***** The input
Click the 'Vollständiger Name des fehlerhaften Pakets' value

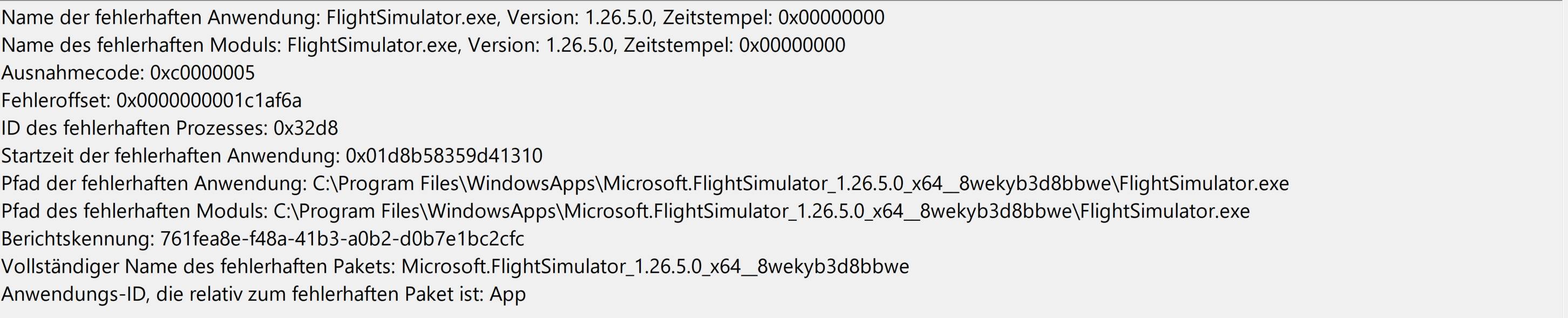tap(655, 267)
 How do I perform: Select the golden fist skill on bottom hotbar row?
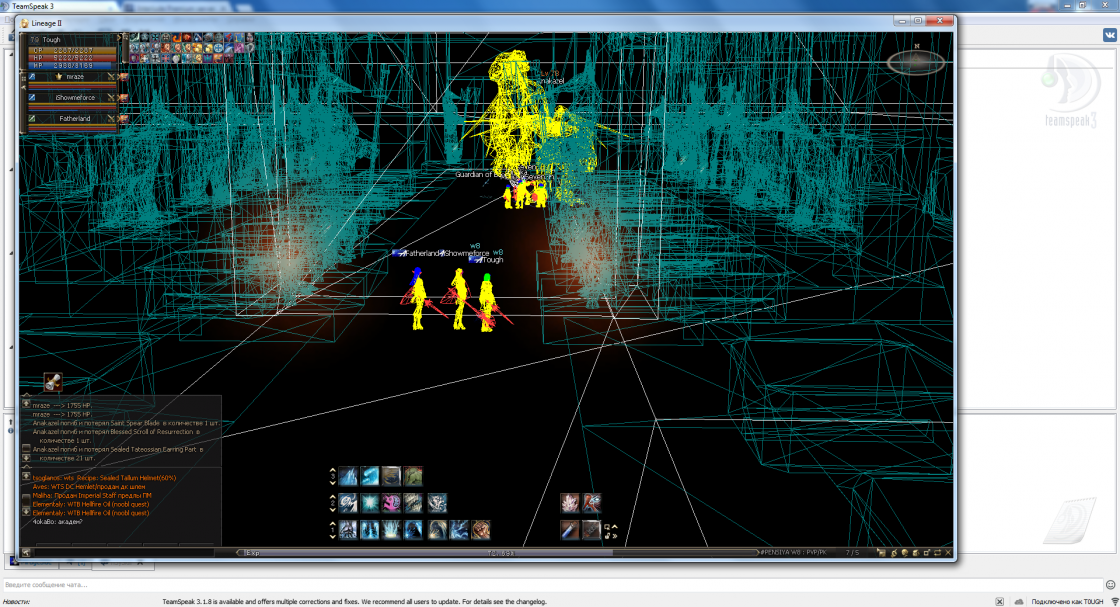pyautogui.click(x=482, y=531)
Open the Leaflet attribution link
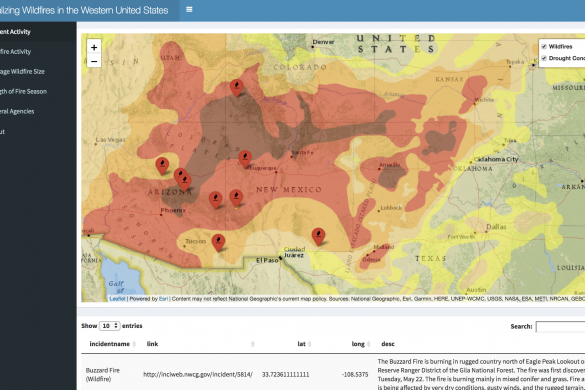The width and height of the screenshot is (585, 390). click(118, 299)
**********
## Your objective
Retype the stretch of the data from the line containing "How do I perform: Select" through the last line of the data, omitting the pictures.

## Finished exercise
 How do I perform: Select the golden fist skill on bottom hotbar row?
pyautogui.click(x=482, y=531)
Open the Leaflet attribution link
The width and height of the screenshot is (585, 390). click(118, 299)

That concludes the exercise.